File Source Operators


The AI Pipelines provides the following file source operators based on Git and HDFS, which can be used to get files or directories:

  • Git Directory Operator

  • Git File Operator

  • HDFS Directory Operator

  • HDFS File Operator

  • HDFS Uploader Operator

Git Directory Operator


The Git Directory operator is used to get all the files in the directory from the Git directory. It is often used as a pre-operator for Shell, Python, Notebook and other operators to provide the required code files. For example:


../_images/git_dir_calculator.png

Input Parameters Description


Name

Required/Optional

Type

Description

data_source_name

Required

String

Data source name from the data source connection configuration.

project

Required

String

Git project name.

branch

Required

String

Git branch name.

paths

Required

List

File path list (in list format), where the list element may be a file or path. For example: [“modelhosting_prj/model6/test1.py”].
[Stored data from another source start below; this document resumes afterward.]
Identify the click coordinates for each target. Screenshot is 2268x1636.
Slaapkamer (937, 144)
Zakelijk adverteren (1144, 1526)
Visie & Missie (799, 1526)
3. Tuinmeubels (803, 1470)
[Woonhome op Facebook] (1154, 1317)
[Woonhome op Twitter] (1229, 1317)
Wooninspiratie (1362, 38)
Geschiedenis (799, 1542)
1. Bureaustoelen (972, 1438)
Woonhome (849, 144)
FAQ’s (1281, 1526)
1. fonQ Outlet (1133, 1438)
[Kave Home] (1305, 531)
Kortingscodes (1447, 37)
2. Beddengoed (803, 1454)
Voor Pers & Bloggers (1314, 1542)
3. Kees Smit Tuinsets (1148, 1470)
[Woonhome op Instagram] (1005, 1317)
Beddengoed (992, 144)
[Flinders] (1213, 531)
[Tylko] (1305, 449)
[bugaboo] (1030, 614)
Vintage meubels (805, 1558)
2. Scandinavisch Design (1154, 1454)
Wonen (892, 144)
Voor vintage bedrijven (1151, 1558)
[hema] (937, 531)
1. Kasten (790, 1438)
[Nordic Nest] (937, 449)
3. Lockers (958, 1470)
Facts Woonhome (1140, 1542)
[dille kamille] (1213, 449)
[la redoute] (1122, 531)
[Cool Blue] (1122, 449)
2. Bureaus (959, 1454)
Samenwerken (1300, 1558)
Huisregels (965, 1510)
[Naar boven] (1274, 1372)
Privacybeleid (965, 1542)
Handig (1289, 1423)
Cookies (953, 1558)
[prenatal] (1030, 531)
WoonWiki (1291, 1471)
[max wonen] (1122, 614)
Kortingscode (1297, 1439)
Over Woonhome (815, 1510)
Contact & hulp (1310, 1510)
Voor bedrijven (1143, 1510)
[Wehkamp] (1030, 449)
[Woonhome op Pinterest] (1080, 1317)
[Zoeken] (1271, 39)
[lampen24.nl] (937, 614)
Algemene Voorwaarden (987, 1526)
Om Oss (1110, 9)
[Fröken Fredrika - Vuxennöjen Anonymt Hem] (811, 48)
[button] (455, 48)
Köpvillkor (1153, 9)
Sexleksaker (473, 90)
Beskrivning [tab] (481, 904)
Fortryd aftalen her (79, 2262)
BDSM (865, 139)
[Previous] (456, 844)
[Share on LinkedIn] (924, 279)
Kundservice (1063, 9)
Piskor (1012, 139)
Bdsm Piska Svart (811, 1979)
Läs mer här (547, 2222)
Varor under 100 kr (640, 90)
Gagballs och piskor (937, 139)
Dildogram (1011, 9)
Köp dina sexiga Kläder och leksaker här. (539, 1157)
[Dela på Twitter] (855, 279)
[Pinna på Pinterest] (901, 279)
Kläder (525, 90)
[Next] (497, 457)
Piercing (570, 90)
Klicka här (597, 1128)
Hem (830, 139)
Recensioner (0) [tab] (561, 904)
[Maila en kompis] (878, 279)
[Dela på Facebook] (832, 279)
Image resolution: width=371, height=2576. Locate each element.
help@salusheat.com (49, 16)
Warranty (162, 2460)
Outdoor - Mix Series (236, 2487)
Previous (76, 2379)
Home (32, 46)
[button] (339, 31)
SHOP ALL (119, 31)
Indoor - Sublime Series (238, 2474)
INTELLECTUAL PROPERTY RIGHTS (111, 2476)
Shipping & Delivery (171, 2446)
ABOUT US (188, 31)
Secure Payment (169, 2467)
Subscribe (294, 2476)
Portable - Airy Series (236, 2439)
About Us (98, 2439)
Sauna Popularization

Output Parameters Description


Name

Type

Description

workspace

Directory

Directory where the file is located (minio), which is of directory type, and is used to output the directories and files in paths in the form of workspace.

paths

List

File path list (in list format), which can be used for subsequent operators to traverse the list files for alternate processing.

Git File Operator


The Git File operator is used to get a specified single file from the Git warehouse for the input of other operators.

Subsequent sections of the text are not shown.